Here's how you can stay in positive spirits:
Eating well: a balanced diet will benefit you and baby. ditch the junk food and opt for healthier options. There's an alternative for everything now a days so do not worry you can satisfy your cravings the healthy way.
Staying active: We all want to snap back to our pre-baby bodies, do not be afraid to work out during your pregnancy (unless advised otherwise by your doctor). You will be glad you did. Muscle memory is real and though you may not be able to see your toes at the moment remember it is only temporary.
Getting enough sleep: enjoy it while you can, because you will not get a full 8hours of sleep for at least the next 24 months. Do not feel guilty for taking that mid-day nap or sleeping in until 12pm you are creating life and beauty sleep is essential to maintaining that pregnancy glow.
Build your village: Its tough if you are the first friend in your group to become pregnant. Who will you talk Mom & Baby stuff with? Having support from friends and family is vital. If you lack in either department now is the time to be open to creating new Mom bonds. Check recommendations below.
Communicate with your Partner: Vocalize what you need from them during this time. You guys are entering this journey together and should provide support for one another. Make it a priority to attend appointments together.

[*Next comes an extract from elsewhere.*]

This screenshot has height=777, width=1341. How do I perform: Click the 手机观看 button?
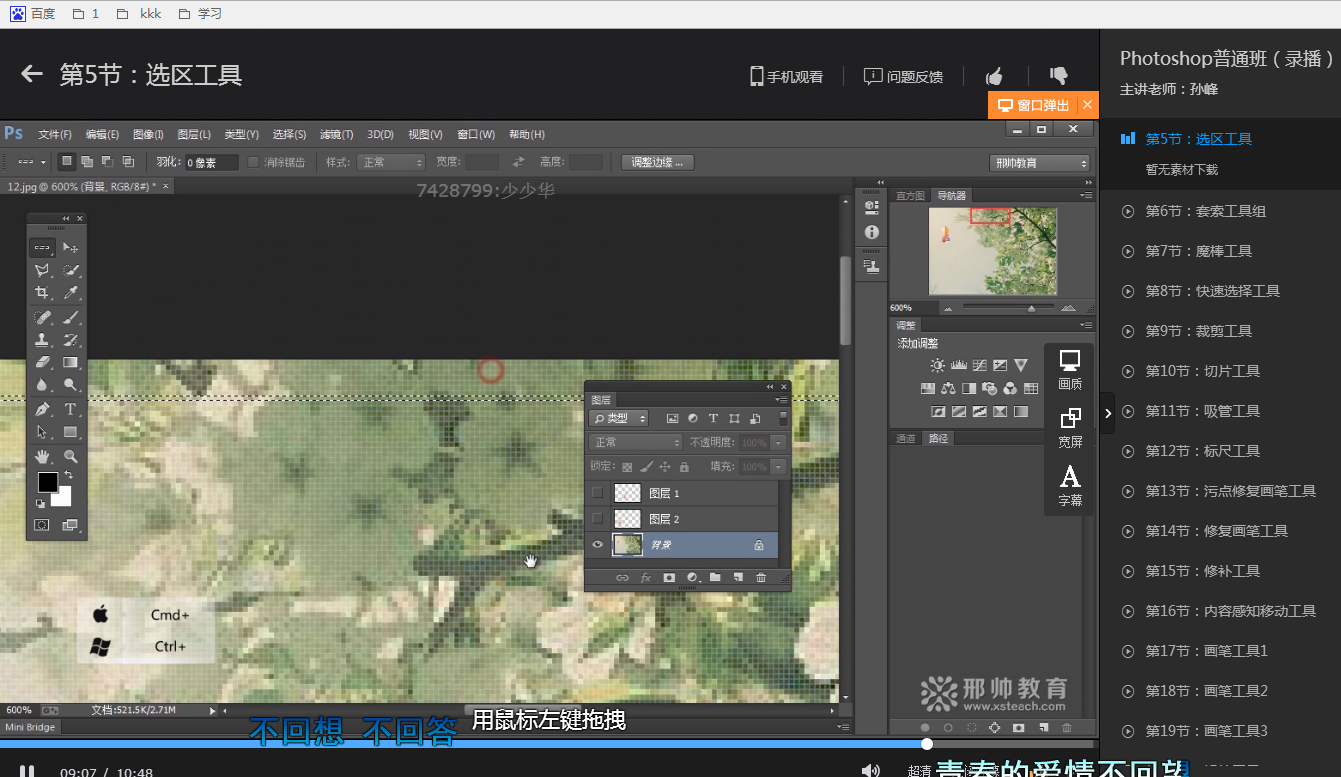(x=787, y=76)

Draw closer to your family & friends: Lean on them! Let them know you are entering a new phase of your life and will need as much support as you can get. Be open and inviting, allow your family & extended family to attend doctors appointments with you. Those you select will begin to bond with you your partner and baby on a more intimate level.
Take parenting classes: Enroll in prenatal yoga, and join meet up groups. You'll be surprised at the life long connections you'll make, not to mention you'll have a list of friends to confide in & eventually schedule play dates with. You can also invite friends and family to these classes/meet ups.